__PROBLEM__
Isolate every line in the records below with "Windows" in it.

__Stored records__
● ● ● ●

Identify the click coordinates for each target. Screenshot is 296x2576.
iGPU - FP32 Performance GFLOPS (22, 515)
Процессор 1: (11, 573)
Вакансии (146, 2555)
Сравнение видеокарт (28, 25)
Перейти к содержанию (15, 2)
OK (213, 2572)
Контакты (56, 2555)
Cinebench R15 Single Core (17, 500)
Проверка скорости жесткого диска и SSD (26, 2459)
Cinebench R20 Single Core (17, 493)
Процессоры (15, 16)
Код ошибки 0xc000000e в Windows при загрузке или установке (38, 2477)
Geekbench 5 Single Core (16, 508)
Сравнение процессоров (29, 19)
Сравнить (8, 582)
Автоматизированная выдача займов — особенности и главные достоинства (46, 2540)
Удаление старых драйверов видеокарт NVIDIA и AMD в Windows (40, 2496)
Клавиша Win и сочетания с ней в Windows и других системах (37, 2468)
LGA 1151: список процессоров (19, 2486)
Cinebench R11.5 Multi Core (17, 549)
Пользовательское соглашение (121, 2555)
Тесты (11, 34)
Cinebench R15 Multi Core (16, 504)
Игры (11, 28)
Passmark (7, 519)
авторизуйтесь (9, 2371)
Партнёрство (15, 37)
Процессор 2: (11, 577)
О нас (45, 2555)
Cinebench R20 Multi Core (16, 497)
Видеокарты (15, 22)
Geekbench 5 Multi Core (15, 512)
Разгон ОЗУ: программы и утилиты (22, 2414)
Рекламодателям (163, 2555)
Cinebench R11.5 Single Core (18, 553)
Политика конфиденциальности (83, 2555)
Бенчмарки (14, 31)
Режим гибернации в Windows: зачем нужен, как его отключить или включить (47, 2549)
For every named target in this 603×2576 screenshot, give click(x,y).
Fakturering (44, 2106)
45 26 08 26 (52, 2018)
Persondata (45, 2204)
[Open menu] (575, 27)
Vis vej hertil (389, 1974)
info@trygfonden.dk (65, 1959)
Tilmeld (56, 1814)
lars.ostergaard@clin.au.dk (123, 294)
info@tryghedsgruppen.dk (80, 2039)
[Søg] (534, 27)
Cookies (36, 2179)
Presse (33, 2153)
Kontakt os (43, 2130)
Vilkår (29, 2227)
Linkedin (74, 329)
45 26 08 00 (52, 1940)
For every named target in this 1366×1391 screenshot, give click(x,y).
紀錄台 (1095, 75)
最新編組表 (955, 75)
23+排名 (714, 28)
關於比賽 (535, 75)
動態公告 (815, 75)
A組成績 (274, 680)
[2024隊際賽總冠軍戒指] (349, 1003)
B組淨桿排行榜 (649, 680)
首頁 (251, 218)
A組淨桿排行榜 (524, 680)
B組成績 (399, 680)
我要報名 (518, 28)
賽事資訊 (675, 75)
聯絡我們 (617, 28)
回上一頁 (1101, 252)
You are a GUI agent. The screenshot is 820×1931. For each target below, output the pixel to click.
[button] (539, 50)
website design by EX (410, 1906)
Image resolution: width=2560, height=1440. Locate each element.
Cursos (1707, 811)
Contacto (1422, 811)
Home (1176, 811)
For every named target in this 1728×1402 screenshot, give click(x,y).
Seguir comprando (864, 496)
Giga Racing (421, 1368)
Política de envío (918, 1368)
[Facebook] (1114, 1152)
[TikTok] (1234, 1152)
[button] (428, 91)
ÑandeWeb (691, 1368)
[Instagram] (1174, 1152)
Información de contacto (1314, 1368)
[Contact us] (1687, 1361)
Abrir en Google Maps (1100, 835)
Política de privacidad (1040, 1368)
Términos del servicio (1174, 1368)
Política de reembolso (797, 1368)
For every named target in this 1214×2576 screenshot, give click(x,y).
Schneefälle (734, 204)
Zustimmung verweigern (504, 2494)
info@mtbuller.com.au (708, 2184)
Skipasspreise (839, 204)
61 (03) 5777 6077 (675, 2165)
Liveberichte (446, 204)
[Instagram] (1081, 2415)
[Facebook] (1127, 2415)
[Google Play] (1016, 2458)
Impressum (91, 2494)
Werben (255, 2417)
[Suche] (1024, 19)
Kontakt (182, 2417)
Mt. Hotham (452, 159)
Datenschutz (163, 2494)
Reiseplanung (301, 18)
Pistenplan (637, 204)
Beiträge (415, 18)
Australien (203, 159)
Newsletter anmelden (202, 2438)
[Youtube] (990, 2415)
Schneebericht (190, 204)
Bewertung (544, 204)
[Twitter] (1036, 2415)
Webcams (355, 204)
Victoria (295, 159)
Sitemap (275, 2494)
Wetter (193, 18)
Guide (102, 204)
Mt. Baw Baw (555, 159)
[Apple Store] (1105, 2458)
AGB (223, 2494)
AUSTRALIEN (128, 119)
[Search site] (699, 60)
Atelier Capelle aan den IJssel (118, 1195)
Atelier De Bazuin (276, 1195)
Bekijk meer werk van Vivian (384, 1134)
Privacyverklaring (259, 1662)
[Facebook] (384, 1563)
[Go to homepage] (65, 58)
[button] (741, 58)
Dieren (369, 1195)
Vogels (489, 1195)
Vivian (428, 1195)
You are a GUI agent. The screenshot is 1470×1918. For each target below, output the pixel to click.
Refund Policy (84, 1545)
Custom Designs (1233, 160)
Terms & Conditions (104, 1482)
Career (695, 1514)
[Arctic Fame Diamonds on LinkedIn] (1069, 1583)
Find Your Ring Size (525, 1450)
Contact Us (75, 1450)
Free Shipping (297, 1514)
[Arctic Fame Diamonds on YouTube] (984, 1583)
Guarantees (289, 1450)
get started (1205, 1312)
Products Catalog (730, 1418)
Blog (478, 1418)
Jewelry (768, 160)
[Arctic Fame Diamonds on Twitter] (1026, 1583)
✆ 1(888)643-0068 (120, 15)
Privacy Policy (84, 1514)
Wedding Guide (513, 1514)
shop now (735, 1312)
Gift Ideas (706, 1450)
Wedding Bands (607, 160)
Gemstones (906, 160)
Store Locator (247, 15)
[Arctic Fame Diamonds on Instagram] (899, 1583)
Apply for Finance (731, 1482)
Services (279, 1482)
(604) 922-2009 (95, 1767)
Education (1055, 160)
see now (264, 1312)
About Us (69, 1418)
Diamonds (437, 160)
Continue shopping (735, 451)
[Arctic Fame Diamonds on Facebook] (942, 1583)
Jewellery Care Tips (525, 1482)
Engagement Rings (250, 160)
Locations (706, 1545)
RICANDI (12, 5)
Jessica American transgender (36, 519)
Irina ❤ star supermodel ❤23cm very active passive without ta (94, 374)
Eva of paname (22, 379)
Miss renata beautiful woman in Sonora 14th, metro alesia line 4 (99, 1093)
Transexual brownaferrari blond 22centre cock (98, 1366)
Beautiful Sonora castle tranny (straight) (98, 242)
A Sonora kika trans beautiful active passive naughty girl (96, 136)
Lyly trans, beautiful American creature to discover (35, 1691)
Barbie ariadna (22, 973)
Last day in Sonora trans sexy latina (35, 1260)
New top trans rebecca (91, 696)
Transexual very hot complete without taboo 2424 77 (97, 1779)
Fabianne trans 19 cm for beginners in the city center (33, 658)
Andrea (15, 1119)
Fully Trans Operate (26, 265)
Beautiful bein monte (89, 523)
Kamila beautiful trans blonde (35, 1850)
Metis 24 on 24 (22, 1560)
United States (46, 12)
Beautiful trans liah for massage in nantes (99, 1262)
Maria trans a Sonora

● ● ● ●

__RESPONSE FOR THIS EXERCISE__
Код ошибки 0xc000000e в Windows при загрузке или установке (38, 2477)
Удаление старых драйверов видеокарт NVIDIA и AMD в Windows (40, 2496)
Клавиша Win и сочетания с ней в Windows и других системах (37, 2468)
Режим гибернации в Windows: зачем нужен, как его отключить или включить (47, 2549)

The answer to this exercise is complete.